In this blog, we’ll tell you all the secrets of coffee roasting basics!
- You’ll discover the basic aspects of a powerful roast
- Two roasting errors and how to prevent them
- Tips from other roasters on great roasting sources
The basics of a powerful roast
What better way to start this blog than by immediately diving into the basics of coffee roasting? We listed the best tips in our most read article: ‘The basics of Coffee Roasting’.
Here, we share the basics behind the process of roasting coffee beans. What steps do the green beans go through and what is the science behind it?
Drying the green beans
Green beans generally have a humidity of around 10%. This means we need to dry the beans before we start the actual roasting process. The beans will need around 6 to 8 minutes of roasting time to complete the drying process. Maintaining control of the temperature inside the drum is very important at this stage. Because you do not want to burn the beans in this process. At the end of the drying stage, the bean temperature will be around 160 °C.
TIP: The drying phase comes down to precision work! Please follow the rules about time and temperature while roasting. Otherwise, you risk the fact that the coffee will burn.
Browning the beans
At this stage, the aromas of the bean will start to develop! During the browning process, we see the Maillard reaction taking place. Did you know that the Maillard reaction is a series of chemical reactions? These reactions have an important role in developing the flavors of the coffee. When roasting, the Maillard reaction starts when the bean temperature is around 140/150 °C. But this reaction does not only happen while roasting coffee. It is also responsible for the brown color in toast, meat, and chocolate!
After the Maillard reaction, the beans will contain an amount of heat that forces the beans to crack open. This is the first crack. The beans usually crack between 190 and 195 °C but this is different for each type of coffee or roast.
Roasting coffee beans
After the first crack, the beans will release the heat that built up during the previous stages. This is exothermic heating. The way to proceed determines if you will end up with a light, medium, or dark roast.
- Roast degree: The roast degree is one of the, if not the most important factors to use when indicating your roast. The color of the bean tells you a lot when looking for that perfect roast.
- Roast time: Roast fast and you create more aroma compounds but risk burning the beans. When you roast slowly, you have more control over the flavor development of the beans.
While roasting you may encounter scorching or tipping. If these concepts are new to you, you probably haven’t checked out our knowledge base. But don’t worry. We’ve listed these errors and how to prevent them here:
Tipping and Scorching
Tipping happens to roasted beans when the temperature of the roaster is too high. Some people confuse this with scorching, although there is a difference. The difference between tipping and scorching is the spot on the bean where dark marks appear. With scorching, this appears on the flat side of the bean, while with tipping, it is on the tips.
Most of the time, scorching happens because your drum is too hot.

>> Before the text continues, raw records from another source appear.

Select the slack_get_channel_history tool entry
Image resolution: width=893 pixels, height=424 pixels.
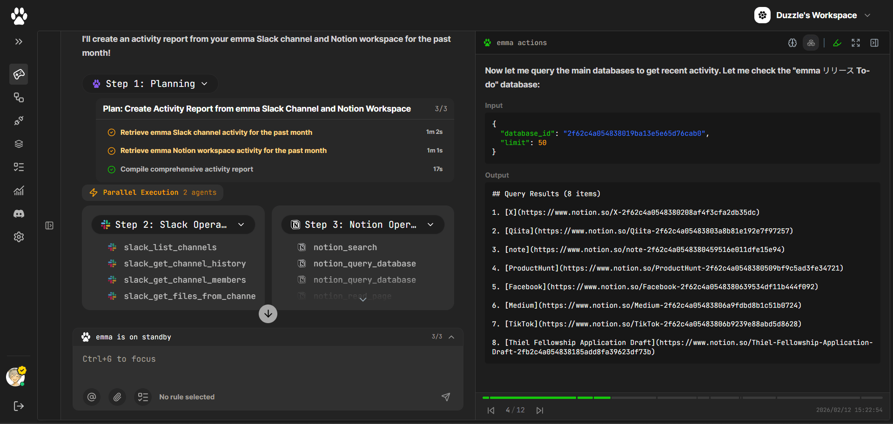(x=184, y=264)
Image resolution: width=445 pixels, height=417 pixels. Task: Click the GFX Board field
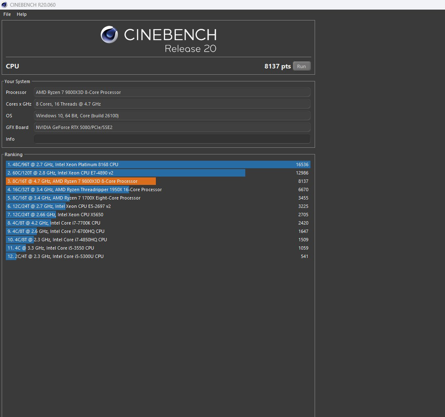click(172, 127)
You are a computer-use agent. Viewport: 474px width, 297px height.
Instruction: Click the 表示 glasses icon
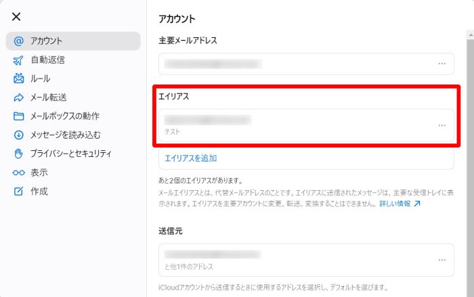pyautogui.click(x=18, y=173)
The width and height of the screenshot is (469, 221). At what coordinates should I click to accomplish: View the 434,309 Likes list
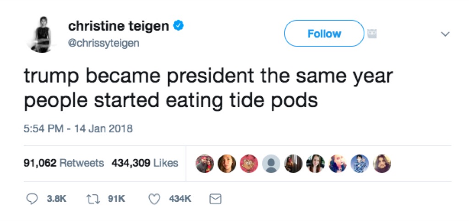tap(145, 163)
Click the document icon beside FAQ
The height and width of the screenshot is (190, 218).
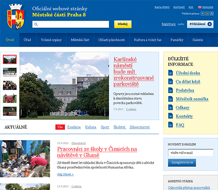(x=171, y=124)
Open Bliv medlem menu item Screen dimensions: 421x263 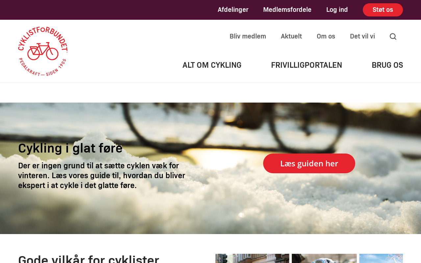(248, 36)
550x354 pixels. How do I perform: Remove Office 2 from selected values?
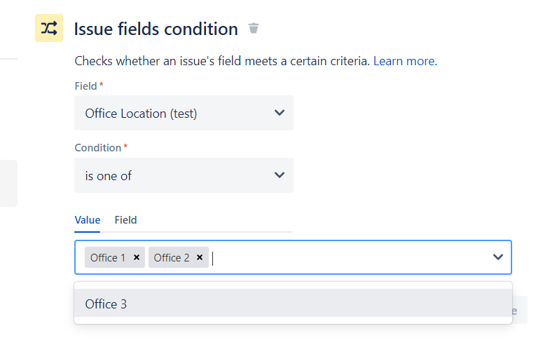[200, 257]
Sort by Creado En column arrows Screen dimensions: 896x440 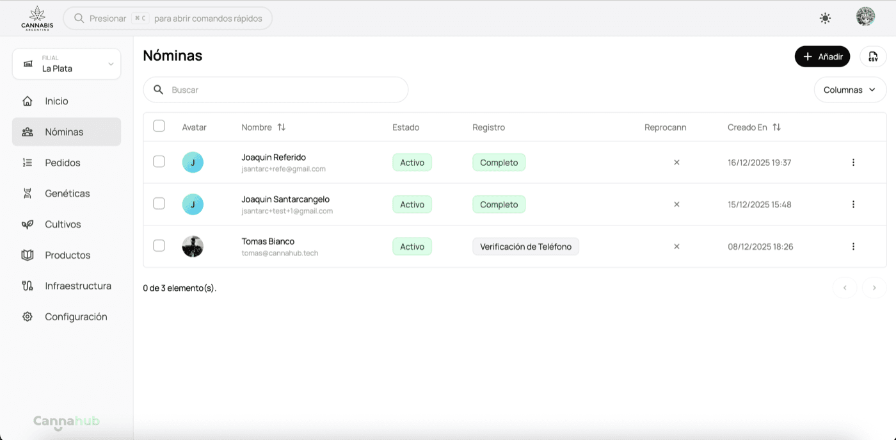pos(776,127)
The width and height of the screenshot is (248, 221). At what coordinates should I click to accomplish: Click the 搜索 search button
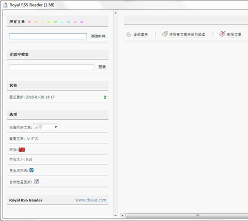[x=102, y=67]
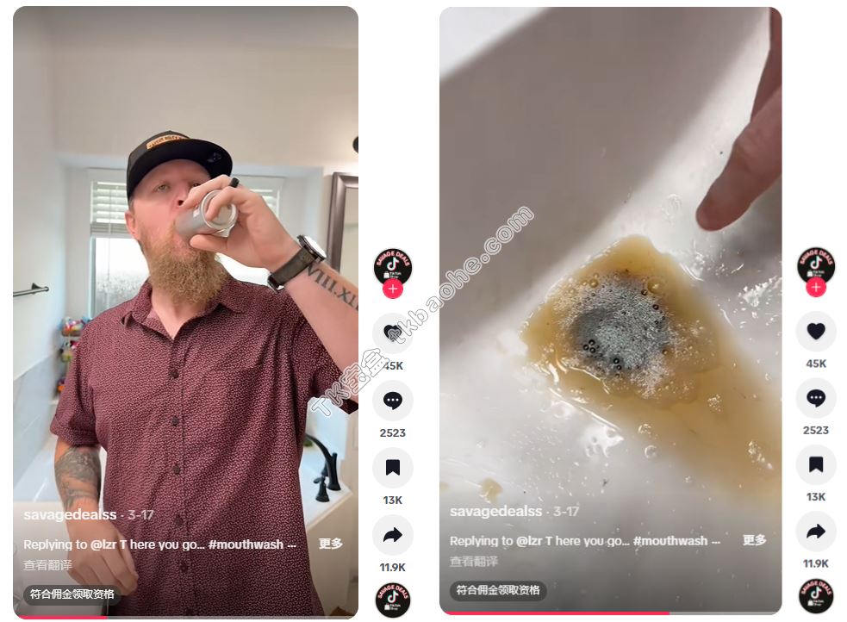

The beans touch a surface whose temperature is too high. You can prevent this by lowering the charge temperature of the coffee roaster. Another problem can be the speed of the drum which is too low. Another solution is to speed up the drum.
How does tipping occur?
Dark marks on your beans will appear when your charge temperature or bean temperature is too hot. Because the beans can’t conduct or absorb the heat fast enough, it burns in a particular area. Some people say this happens during the second crack.
How to recognize a scorched bean?
It is quite easy to recognize scorching. One of the sides of the roasted coffee bean is charred and looks darker than the other sides. Most of the time, it’s the flat side that is burned. When you can’t see it, you can taste it. The coffee tastes burnt, bitter, and smoky. Not the taste you wish for your coffee.
Coffee roasting resources:
If you need more information about the roasting process, keep on reading! We spoke with coffee roasters and this is what they recommend.
- Many sources
“There is a lot of good information to find in online forums, books, and various training centers. I think reading various sources is better than subscribing to just one method or theory.” – Katie Cates, Mechanic Coffee.
- Willem Boot
“I went to William Boots campus for a week. I want to keep developing and attend a roasting camp every year.” – Giorgi Aivazyan, Coffee LAB. Great to hear that our very own ambassador is a great source! If you can’t attend the campus, we recommend you sign up for the Willem Boot Behind the Roast masterclasses. Every month, Willem shares his knowledge and experience, while roasting coffee! You can sign up here: Giesen Behind the Roast – Free 30 day mini course
- The SCA
Darius, Vero Coffee House: “Attending the SCA Roasters Guild Retreats, SCA events, and trainings.” Read more about the SCA and their events.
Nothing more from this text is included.